Please copy out the full piece on giving and receiving correction below, word for word.

:: ARTICLE ::
# # # # #
[Editor’s note: The following material was presented by one of our former members, Evan Diaz, during Sunday evening worship—October 10, 2010.]

We’re going to look at two sides of the same ques-tion regarding correction: 1) How well do you give it? and 2) How well do you take it?

The very question implies that there is a need for correction, and when we read our Bibles, we certainly find this to be the case (Jude 22-23; Matt. 18:15; 1 Tim. 5:20). From kings to apostles and to every one of us today, the Bible is clear that everyone at some point will mess up and be in need of correction (Rom. 3:23).

Just think of how many times you’ve read in your Bible words that carry the idea of correction. In 2 Timothy 4:2 alone, we see it three or four times! “Preach the word! Be ready in season and out of season. Con-vince, rebuke, exhort, with all long suffering and teaching.”

It is obvious that giving and receiving correction is a necessary part of the Christian life, but before we examine the question at hand, let’s look at the different kinds of correction: there is a destructive kind and a constructive kind. Let’s look at first the destructive kind and why we should avoid it.

Destructive Criticism (Contentious, Divisive, Nagging)

You may know someone who nags, or is contentious or divisive—someone who will never fail to find fault with everything you’re doing. They’re also not shy about pointing it out in the least tactful way possible. There is a reason that Paul, in his letter to the Romans (16:17-18), urged the brethren to note those who are divisive and to avoid them. Also in Titus 3:10 we’re commanded to reject those who are divisive if they won’t change.

● Destructive criticism ought to be avoided because it is especially detrimental to younger Christians. For one, it can break down their spirit, leaving them to conclude: “I can’t do anything right anyway; so why even try?” This is the attitude they’ll have, and if they don’t just give up outright, then what they’re left with is a bad example to follow.

● Destructive correction can also make a person numb to genuine edification and admonishment. Just like the boy who cried wolf, if all your experience regarding correction is negative, you have learned to just ignore it. When useful advice comes your way, that makes it so much more difficult to accept or even hear.
# # # # #
:: INFORMATION PROVIDED ::
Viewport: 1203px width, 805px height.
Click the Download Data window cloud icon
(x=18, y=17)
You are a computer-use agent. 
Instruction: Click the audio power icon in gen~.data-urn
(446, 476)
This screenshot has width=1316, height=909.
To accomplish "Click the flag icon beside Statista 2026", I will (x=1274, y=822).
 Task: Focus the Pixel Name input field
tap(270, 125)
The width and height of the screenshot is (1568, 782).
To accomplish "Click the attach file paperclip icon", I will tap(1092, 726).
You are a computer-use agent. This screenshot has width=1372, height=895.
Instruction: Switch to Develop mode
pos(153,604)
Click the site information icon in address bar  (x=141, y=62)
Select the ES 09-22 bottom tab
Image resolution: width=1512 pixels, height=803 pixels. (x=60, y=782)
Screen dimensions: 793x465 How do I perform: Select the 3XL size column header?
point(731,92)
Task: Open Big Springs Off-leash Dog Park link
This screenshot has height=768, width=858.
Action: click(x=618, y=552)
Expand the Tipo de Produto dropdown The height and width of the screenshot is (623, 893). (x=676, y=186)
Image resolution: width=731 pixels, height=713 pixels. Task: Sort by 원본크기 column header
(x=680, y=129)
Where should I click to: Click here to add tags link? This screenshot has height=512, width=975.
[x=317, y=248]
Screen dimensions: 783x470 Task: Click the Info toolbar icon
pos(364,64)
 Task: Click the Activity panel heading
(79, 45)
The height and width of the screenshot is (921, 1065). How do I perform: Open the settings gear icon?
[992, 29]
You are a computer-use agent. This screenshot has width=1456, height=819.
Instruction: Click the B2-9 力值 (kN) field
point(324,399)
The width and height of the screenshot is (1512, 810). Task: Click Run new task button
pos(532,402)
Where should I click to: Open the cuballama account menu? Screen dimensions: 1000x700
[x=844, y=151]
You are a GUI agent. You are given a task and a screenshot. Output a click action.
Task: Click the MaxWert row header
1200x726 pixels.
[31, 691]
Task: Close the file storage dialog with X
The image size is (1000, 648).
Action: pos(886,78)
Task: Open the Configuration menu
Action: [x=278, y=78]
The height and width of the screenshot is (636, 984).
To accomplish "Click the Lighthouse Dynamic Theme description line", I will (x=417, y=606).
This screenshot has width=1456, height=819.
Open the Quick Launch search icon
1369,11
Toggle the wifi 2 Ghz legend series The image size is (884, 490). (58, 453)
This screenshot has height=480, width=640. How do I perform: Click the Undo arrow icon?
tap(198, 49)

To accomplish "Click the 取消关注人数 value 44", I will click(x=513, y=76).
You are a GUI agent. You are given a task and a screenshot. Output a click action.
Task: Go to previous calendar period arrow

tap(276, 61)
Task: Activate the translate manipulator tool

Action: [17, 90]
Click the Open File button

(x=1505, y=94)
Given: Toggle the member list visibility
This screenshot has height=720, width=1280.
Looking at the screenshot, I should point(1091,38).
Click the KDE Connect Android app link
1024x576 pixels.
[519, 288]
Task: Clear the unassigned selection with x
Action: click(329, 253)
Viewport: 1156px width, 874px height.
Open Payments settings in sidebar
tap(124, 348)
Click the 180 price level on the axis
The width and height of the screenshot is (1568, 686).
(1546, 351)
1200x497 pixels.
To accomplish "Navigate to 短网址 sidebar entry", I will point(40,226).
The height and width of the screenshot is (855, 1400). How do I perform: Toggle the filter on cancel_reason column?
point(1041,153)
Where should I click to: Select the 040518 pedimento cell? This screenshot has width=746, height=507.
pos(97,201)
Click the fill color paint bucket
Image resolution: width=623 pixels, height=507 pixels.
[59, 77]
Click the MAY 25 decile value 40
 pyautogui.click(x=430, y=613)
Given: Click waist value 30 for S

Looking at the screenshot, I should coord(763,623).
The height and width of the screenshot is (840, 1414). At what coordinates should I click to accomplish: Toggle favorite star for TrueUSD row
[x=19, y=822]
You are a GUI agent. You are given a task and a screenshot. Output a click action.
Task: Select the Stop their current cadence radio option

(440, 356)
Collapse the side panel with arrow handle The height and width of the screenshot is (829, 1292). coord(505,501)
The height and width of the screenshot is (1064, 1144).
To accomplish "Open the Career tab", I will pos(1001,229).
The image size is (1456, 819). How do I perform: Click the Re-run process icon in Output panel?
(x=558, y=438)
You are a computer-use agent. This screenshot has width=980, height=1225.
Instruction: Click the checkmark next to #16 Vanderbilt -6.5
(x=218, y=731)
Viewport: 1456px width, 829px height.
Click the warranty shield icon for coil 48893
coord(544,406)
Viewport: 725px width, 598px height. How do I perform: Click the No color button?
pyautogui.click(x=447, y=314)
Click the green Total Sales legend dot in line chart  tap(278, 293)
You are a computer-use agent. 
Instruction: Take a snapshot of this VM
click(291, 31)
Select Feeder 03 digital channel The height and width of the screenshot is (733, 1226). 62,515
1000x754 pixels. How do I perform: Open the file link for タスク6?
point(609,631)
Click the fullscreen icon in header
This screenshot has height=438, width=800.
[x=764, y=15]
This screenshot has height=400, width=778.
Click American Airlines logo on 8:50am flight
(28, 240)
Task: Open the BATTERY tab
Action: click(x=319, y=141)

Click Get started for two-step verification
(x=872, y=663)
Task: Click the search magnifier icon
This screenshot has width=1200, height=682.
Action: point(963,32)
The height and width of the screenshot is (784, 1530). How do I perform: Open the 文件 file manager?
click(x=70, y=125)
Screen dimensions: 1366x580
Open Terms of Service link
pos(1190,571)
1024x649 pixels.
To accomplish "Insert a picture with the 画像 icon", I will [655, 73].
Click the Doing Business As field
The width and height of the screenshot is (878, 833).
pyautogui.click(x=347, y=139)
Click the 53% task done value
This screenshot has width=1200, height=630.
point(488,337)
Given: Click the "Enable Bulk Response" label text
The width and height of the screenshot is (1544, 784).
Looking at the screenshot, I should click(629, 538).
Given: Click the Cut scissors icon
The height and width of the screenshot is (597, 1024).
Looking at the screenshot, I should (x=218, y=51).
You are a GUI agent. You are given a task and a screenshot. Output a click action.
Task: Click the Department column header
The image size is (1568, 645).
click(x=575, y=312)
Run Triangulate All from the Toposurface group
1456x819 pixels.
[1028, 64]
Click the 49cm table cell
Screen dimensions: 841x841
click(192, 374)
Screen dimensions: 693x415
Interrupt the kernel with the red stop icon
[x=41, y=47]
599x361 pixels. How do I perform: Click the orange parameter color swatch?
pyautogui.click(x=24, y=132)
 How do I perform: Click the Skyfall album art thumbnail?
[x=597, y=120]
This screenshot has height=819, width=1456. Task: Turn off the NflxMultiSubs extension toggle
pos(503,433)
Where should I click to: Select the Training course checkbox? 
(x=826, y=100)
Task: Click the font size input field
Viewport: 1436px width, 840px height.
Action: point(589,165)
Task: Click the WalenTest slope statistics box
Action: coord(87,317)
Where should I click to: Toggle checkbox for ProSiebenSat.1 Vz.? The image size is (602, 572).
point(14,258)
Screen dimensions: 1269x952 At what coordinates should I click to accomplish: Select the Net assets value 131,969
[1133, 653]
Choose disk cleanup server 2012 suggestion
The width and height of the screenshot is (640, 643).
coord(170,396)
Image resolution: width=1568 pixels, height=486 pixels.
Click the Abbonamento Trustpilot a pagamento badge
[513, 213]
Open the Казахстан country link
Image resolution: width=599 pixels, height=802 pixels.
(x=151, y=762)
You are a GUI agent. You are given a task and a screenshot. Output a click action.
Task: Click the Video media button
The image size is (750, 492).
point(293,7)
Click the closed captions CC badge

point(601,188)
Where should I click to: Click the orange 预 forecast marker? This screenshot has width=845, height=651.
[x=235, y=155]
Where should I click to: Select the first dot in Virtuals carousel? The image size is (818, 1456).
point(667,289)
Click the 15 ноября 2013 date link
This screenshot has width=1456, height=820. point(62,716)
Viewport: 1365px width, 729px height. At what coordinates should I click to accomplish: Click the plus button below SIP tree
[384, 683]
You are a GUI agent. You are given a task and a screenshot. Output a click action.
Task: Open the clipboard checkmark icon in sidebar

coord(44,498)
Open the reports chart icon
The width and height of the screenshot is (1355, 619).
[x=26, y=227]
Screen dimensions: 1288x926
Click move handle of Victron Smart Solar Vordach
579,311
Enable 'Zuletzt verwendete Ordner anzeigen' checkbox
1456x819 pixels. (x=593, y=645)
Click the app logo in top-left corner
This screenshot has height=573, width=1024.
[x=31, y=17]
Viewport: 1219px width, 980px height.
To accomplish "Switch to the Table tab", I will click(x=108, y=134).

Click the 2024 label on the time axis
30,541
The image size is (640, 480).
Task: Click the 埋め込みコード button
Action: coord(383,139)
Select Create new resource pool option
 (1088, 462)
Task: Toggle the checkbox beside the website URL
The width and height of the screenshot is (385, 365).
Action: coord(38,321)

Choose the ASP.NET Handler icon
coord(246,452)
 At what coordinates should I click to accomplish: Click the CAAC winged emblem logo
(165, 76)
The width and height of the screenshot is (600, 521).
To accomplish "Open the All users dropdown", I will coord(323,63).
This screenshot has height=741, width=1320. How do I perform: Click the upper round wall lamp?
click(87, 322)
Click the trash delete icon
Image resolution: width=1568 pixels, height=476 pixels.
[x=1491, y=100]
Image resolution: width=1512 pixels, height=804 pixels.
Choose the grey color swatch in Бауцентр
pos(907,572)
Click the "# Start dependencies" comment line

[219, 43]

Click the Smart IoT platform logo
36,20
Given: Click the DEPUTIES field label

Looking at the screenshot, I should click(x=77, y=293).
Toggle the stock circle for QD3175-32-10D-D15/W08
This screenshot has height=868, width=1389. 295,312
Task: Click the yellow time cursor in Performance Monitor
# # # # #
:: TASK OUTPUT ::
[Editor’s note: The following material was presented by one of our former members, Evan Diaz, during Sunday evening worship—October 10, 2010.]

We’re going to look at two sides of the same ques-tion regarding correction: 1) How well do you give it? and 2) How well do you take it?

The very question implies that there is a need for correction, and when we read our Bibles, we certainly find this to be the case (Jude 22-23; Matt. 18:15; 1 Tim. 5:20). From kings to apostles and to every one of us today, the Bible is clear that everyone at some point will mess up and be in need of correction (Rom. 3:23).

Just think of how many times you’ve read in your Bible words that carry the idea of correction. In 2 Timothy 4:2 alone, we see it three or four times! “Preach the word! Be ready in season and out of season. Con-vince, rebuke, exhort, with all long suffering and teaching.”

It is obvious that giving and receiving correction is a necessary part of the Christian life, but before we examine the question at hand, let’s look at the different kinds of correction: there is a destructive kind and a constructive kind. Let’s look at first the destructive kind and why we should avoid it.

Destructive Criticism (Contentious, Divisive, Nagging)

You may know someone who nags, or is contentious or divisive—someone who will never fail to find fault with everything you’re doing. They’re also not shy about pointing it out in the least tactful way possible. There is a reason that Paul, in his letter to the Romans (16:17-18), urged the brethren to note those who are divisive and to avoid them. Also in Titus 3:10 we’re commanded to reject those who are divisive if they won’t change.

● Destructive criticism ought to be avoided because it is especially detrimental to younger Christians. For one, it can break down their spirit, leaving them to conclude: “I can’t do anything right anyway; so why even try?” This is the attitude they’ll have, and if they don’t just give up outright, then what they’re left with is a bad example to follow.

● Destructive correction can also make a person numb to genuine edification and admonishment. Just like the boy who cried wolf, if all your experience regarding correction is negative, you have learned to just ignore it. When useful advice comes your way, that makes it so much more difficult to accept or even hear.